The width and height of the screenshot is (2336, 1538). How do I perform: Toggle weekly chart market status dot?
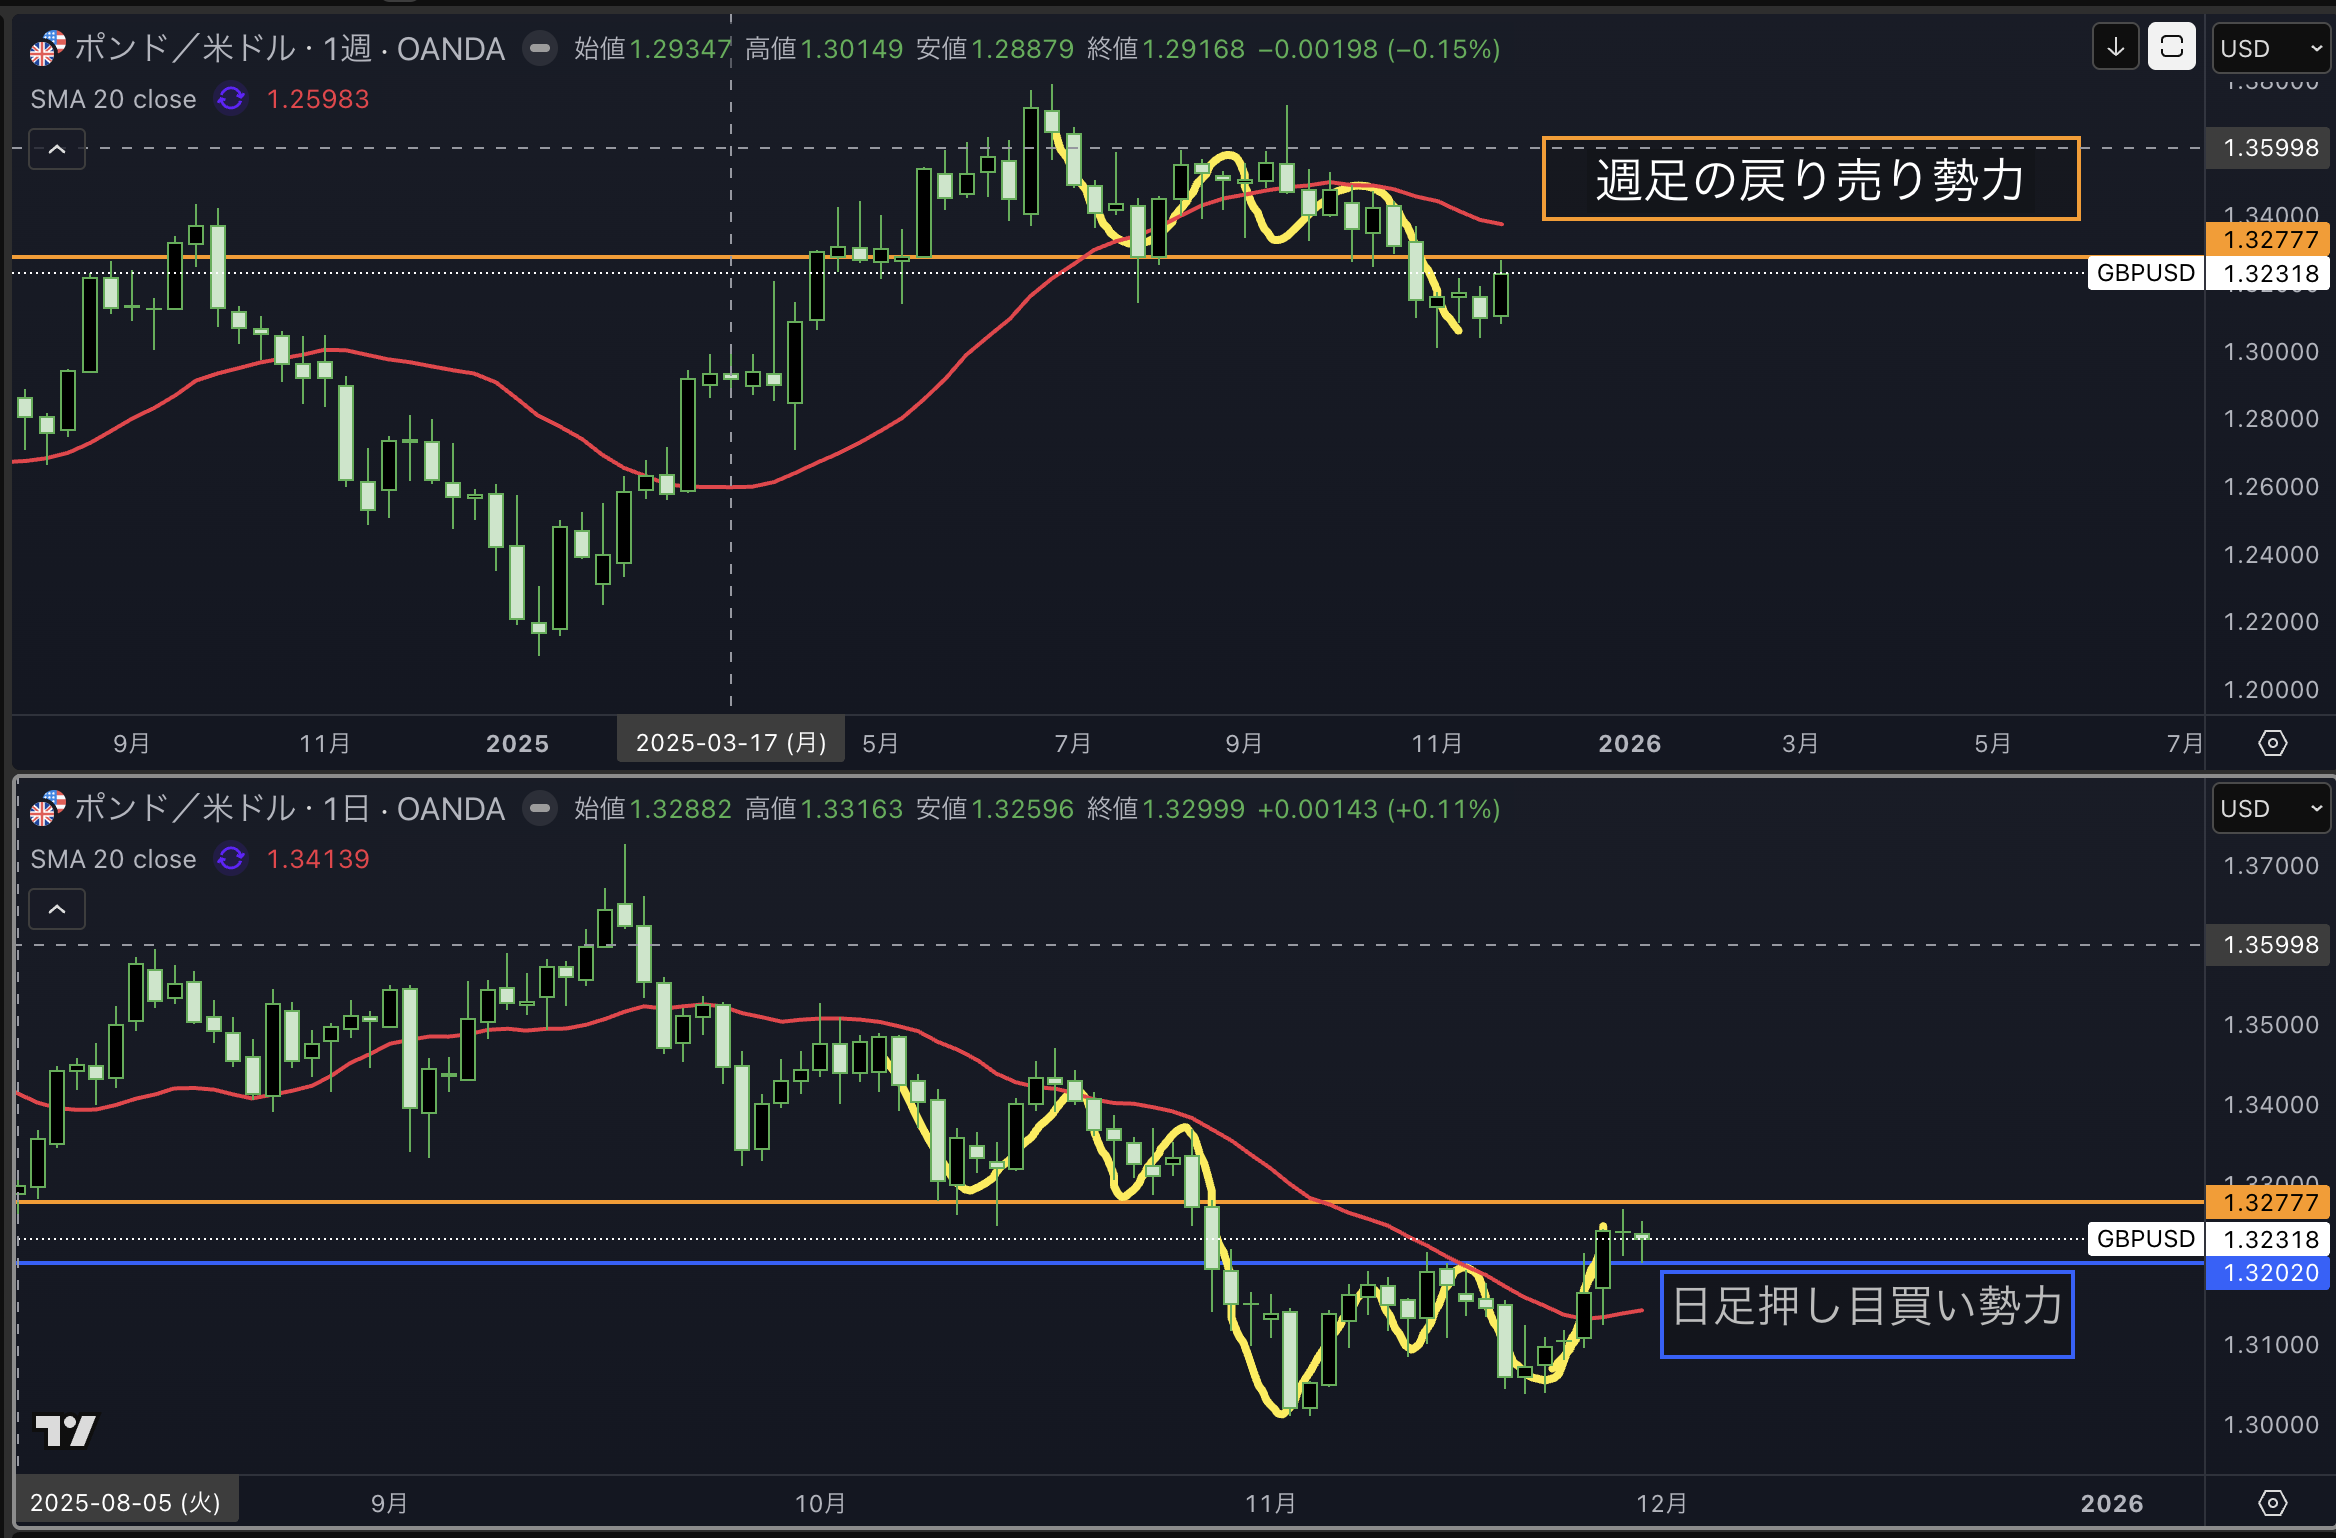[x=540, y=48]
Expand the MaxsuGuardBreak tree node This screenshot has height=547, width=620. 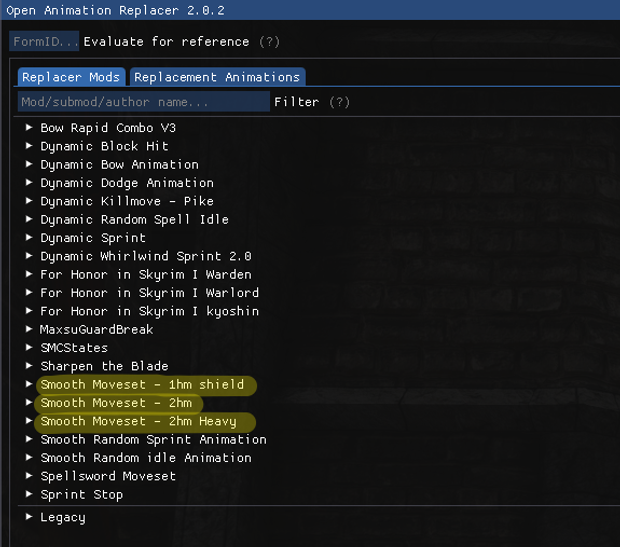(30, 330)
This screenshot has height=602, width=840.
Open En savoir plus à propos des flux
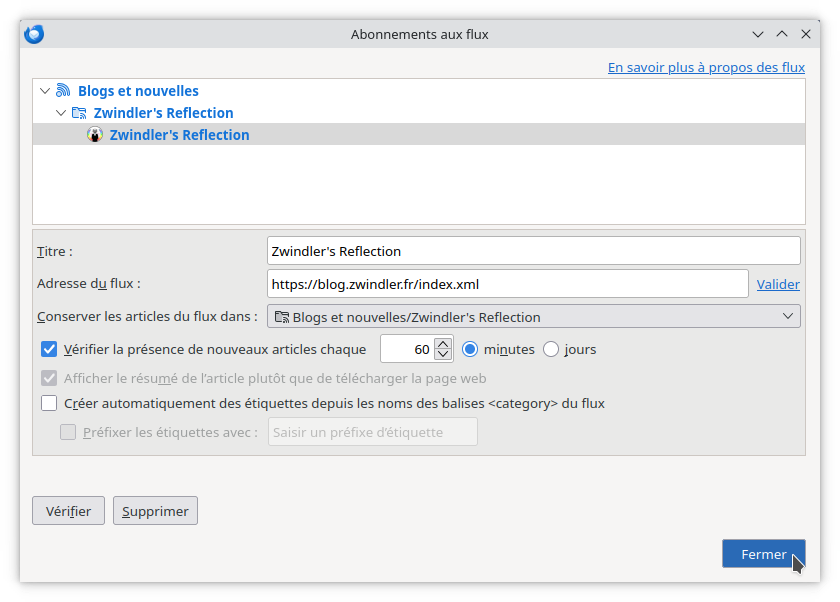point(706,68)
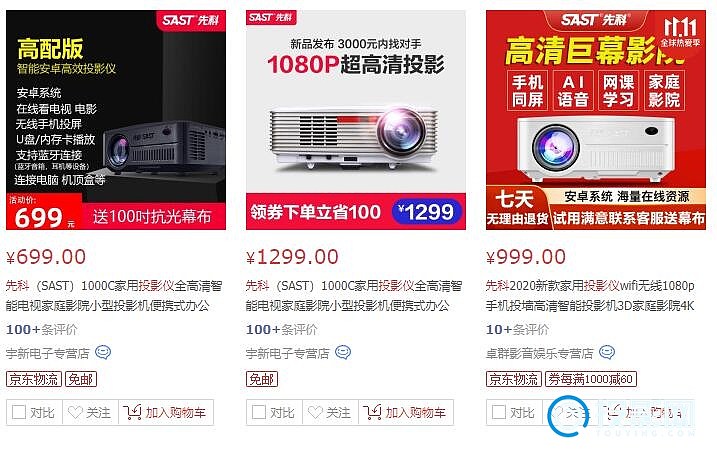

----

■ Short problem ■
Can you render the records as a JSON list of strings, one string per line, from the line containing "This screenshot has height=602, width=840." through the end of the records, both ends included, leaving out blank lines and the pictures?

■ Correct result ■
[
  "This screenshot has height=602, width=840.",
  "Open En savoir plus à propos des flux",
  "point(706,68)"
]